Niet uit de balans blijkende verplichtingen

Energie

1.186.814

0

1.186.814

0

0

ICT

1.544.093

0

140.813

1.403.280

0

Onderhoud 

859.321

525.246

102.136

231.939

0

Overige

917.228

0

475.142

442.086

0

Verbonden Partijen

5.736.756

0

0

5.736.756

0

Zorg

10.430.783

0

0

8.349.110

2.081.673

Eindtotaal

20.674.995

525.246

1.904.905

16.163.171

2.081.673

  • Energie, verplichtingen voor de levering van nutsvoorzieningen;
  • ICT, verplichtingen voor o.a. lease, licenties, internet en software;
  • Onderhoud, onderhoud lichtmasten en gebouwen;
  • Overige, verplichtingen voor levering van motorbrandstoffen en verzekeringen;
  • Verbonden partijen, dit betreft de bijdragen aan verbonden partijen voor werkzaamheden (OLAZ, Dethon);
  • Zorg, verplichtingen in het kader van de uitvoering van de WMO taken.

Vennootschapsbelasting
In het kader van de vennootschapsbelastingplicht voor overheidsondernemingen per 1 januari 2016, stemt de gemeente Terneuzen haar fiscale positie van het boekjaar 2016 en 2017 met de Belastingdienst af. Een aantal activiteiten van de gemeente Terneuzen zijn potentieel vennootschapsbelastingplichtig. Hieruit kan een vennootschapsbelasting-last voortvloeien. De omvang van de vennootschapsbelasting-last zal na afstemming met de Belastingdienst inzichtelijk worden. De gemeente Terneuzen is aansprakelijk voor de te betalen vennootschapsbelasting.  

Aansprakelijkstelling Leisurecentrum
Het Gerechtshof Den Bosch heeft op 2 januari 2018 arrest gewezen in de zaak waarbij de gemeente aansprakelijk is gesteld door de participanten in de skihal. Er is schadevergoeding gevorderd tot een bedrag van € 14.935.810,73 met wettelijke rente. De vordering is gebaseerd op de gedachte dat de gemeente onrechtmatig zou hebben gehandeld. De gemeente zou de beweerdelijke toezegging, dat zij alle noodzakelijke medewerking zou verlenen aan planologische procedures om ter plaatse van het leisurecentrum grootschalige detailhandel mogelijk te maken, niet nakomen.

Het Gerechtshof Den Bosch heeft de vordering afgewezen. Het Hof is van mening dat de gemeente niet is tekortgeschoten in de nakoming van de op haar rustende inspanningsverplichtingen. Evenmin is er sprake van het gestelde onrechtmatig handelen. Tegen de uitspraak van het Gerechtshof is geen cassatieberoep ingediend bij de Hoge Raad. Daarmee is deze procedure ten einde.
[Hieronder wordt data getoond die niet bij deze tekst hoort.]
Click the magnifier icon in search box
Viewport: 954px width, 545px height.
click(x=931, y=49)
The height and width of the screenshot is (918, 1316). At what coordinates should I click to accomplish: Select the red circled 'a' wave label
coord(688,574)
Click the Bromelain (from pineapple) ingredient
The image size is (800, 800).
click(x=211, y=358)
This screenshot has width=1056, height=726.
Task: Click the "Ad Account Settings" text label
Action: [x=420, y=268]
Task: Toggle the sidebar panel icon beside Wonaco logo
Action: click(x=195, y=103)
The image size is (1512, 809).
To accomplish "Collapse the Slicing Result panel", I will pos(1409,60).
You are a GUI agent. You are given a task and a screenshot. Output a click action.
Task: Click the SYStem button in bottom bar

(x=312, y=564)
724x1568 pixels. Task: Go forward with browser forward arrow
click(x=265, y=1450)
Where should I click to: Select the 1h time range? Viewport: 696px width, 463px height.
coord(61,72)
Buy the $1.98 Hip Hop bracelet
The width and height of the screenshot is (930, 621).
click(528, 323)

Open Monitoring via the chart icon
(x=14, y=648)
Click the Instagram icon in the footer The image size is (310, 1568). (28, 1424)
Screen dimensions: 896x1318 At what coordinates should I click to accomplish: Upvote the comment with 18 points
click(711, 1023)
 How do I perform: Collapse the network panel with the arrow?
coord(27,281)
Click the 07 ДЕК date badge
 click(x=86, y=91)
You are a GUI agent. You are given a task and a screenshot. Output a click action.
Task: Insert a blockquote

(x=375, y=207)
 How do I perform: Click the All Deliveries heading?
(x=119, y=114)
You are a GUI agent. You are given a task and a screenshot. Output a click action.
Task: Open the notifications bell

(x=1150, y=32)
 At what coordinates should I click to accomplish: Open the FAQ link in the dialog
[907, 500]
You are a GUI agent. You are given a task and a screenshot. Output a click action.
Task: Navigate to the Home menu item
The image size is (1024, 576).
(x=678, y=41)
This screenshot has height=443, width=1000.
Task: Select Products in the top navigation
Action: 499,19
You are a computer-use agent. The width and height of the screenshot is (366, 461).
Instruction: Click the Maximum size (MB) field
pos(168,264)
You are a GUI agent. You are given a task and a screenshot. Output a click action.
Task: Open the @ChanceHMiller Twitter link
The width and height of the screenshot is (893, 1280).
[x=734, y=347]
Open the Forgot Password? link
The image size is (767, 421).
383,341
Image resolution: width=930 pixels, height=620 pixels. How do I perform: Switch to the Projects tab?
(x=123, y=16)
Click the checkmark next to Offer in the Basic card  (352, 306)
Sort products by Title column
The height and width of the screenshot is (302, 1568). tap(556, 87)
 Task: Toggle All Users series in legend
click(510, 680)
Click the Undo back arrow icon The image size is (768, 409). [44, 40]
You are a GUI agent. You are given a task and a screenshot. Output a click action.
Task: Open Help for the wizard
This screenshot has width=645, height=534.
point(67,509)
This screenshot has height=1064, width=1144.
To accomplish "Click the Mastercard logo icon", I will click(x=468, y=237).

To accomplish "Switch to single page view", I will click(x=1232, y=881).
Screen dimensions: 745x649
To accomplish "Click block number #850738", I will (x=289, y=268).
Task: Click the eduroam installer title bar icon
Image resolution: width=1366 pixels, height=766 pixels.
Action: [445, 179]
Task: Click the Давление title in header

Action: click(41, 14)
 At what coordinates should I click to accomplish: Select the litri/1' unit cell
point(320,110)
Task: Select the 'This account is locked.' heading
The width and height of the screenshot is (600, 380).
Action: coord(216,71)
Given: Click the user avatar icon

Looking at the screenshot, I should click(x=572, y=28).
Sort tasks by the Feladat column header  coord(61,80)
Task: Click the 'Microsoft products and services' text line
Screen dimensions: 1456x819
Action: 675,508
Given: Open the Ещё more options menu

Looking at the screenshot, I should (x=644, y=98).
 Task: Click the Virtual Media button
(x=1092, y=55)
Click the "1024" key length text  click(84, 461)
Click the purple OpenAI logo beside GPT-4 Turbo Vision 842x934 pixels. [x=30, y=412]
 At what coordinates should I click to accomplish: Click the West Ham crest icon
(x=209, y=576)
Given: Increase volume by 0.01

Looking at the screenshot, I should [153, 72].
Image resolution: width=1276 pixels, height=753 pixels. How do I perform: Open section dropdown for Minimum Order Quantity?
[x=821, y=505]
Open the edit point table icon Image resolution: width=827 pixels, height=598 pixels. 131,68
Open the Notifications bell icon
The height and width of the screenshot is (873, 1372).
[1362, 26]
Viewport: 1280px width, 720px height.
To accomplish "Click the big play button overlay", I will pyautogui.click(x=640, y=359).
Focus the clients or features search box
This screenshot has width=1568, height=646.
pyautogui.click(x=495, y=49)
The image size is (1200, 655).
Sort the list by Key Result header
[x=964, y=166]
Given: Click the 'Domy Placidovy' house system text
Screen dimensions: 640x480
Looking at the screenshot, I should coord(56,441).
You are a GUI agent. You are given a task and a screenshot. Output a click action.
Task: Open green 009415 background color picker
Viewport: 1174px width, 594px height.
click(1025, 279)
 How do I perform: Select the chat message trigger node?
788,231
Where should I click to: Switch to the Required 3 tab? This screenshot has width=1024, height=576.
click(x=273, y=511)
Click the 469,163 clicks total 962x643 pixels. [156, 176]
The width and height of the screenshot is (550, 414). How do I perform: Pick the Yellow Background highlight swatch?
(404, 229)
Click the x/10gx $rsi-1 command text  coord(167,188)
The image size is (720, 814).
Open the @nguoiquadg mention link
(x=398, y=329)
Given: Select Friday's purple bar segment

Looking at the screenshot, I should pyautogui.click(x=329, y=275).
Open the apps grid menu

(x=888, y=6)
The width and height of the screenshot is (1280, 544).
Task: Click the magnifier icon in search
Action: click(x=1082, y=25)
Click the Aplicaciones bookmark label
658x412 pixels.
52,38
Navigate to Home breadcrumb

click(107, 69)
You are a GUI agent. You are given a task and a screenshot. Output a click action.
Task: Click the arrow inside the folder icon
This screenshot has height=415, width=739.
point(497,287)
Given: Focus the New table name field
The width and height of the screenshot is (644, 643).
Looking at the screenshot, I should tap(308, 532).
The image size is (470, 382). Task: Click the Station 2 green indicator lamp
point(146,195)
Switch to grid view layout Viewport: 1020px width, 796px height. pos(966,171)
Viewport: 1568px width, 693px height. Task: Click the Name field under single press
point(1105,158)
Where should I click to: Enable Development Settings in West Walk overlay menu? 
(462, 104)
Aansprakelijkstelling speelkooi Othene
Omwonenden van de speelkooi in Othene eisen instelling van een dagelijkse sluitingstijd  van de speelkooi, op straffe van een dwangsom van € 2.500 per dag bij nalatigheid door de gemeente, met een maximum van € 100.000.

De Rechtbank Zeeland-West-Brabant heeft de gemeente, bij vonnis van 25 februari 2017, veroordeeld tot het instellen van  sluitingstijd en het  nemen van maatregelen om de speelkooi gedurende bepaalde tijden af te sluiten en afgesloten te houden. Deze maatregelen zijn genomen om aan het vonnis te voldoen. De gemeente is nog in verweer tegen dit vonnis op het niveau van schriftelijk reageren. Welke kant dit opgaat is nog niet duidelijk. Het contact met de advocaat van de omwonenden verloopt moeizaam. Het bedrag van € 100.000 is geparkeerd op de derden rekening van AKD om beslaglegging te voorkomen. De wederpartij is nog niet tot beslaglegging overgegaan. We zijn hierover nog in onderhandeling.

Niet uit de balans blijkende rechten

Vennootschapsbelasting
Met ingang van het boekjaar 2016 wordt aan de actiefzijde van de balans buiten balanstelling het bedrag opgenomen waarvan het recht bestaat op verliescompensatie op grond van de Wet op de vennootschapsbelasting 1969. Deze wet verstaat onder verliescompensatie het recht om een negatief belastbaar bedrag van een boekjaar te verrekenen met de belastbare winst van het voorafgaande jaar. Dit leidt tot een teruggave aan reeds betaalde vennootschapsbelasting. Op dit moment is verliescompensatie niet aan de orde.